**AUFGABE A**
Fasse den Textauszug unten in zwei Sätzen zusammen.
**AUFGABE B**
Welches Hilfsmittel haben die Therapeuten laut dem Textauszug unten in der Hand, wenn sie das traumatische Ereignis mit den Kindern wie einen Film betrachten?

=== TEXTAUSZUG ===

Wie gehen Sie dann vor?
Höfl: Das Allerwichtigste in der Psychotraumatologie ist zunächst Stabilisierung, Stabilisierung, Stabilisierung. Wie versuche ich denn das selber unter Hochstress zu erreichen? Was hilft mir bei der Selbstberuhigung? Ich brauche in der Regel neben dem sicheren Ort ein Du, eine Person, der ich vertrauen kann, der ich ganz so, wie ich bin, mein Leid erzählen, mein Leid klagen kann.
Man muss also zunächst Vertrauen aufbauen…
Höfl: Genau. In diese Position muss sich jetzt ein Psychotherapeut oder ein Begleiter einfühlen. Es geht einfach damit los, dass wir neben der Stabilisierung, die Sicherheit gibt, beginnen, die Erzählungen der Kinder zu spiegeln. Damit versuchen wir ihm zu zeigen: Du, ich verstehe dich und glaube dir. Auf diese Weise entsteht immer mehr Sicherheit. Wenn wir nach vielen Stabilisierungsübungen sehen können, dass die Kinder oder auch die Erwachsenen so weit sind, dass sie sich mit dem Trauma näher beschäftigen können, dann beginnen wir, innere Anker zu setzen, die sehr viel Selbstwert zusprechen, die ihnen immer wieder helfen zu sagen: Ich habe es überlebt, ich bin in Ordnung, ich bin eine starke, eine überlebende, eine kompetente Persönlichkeit und so weiter.
Das ist also die Annährung, der erste Schritt, bevor es überhaupt um das Trauma als solches geht…
Höfl: Dann beginnen wir sehr langsam und Schritt für Schritt auf eine besonders behutsame Weise, mit den Kindern so zu tun, als würden wir dieses traumatische Ereignis wie in einem Film betrachten. Wir haben eine Art imaginäre Fernsteuerung in der Hand. Wir beginnen, den Film langsam anlaufen zu lassen, dann kommen wieder die stabilisierenden Sätze dazwischen und dann nähern wir uns langsam diesem Geschehen. Und immer wieder die Absicherung dazwischen. Und so tasten wir uns an das langsam heran. Und wenn wir sehen, dass es tatsächlich übertragen werden kann, dann gehen wir durch das Ereignis nochmal hindurch und lassen das Kind oder den Erwachsenen spüren, Ich habe es überlebt. Du bist jetzt nicht mehr in der Situation. Du bist hier am sicheren Ort. Hier ist es gut. Und so versuchen wir, das Ereignis von damals vom hier und jetzt zu trennen.

=== EINGABEDATEN ===

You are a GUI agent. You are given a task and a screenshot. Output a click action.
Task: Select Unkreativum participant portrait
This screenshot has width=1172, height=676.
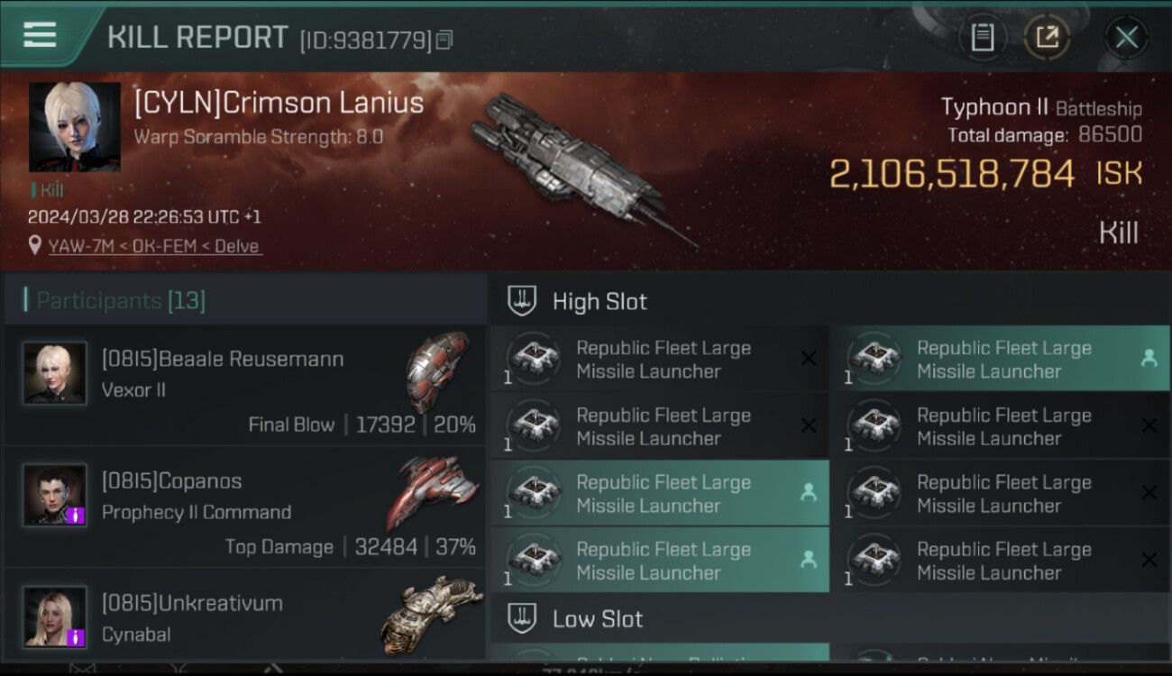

===

**ERWARTETE ANTWORT A**
Laut Höfl steht in der Psychotraumatologie zunächst die Stabilisierung im Vordergrund: Vertrauen wird aufgebaut, die Erzählungen der Kinder werden gespiegelt, und später werden innere Anker gesetzt, die Selbstwert zusprechen. Danach wird das traumatische Ereignis langsam und behutsam wie ein Film betrachtet, immer wieder unterbrochen von stabilisierenden Sätzen, um das Ereignis von damals vom Hier und Jetzt zu trennen.

**ERWARTETE ANTWORT B**
Eine Art imaginäre Fernsteuerung.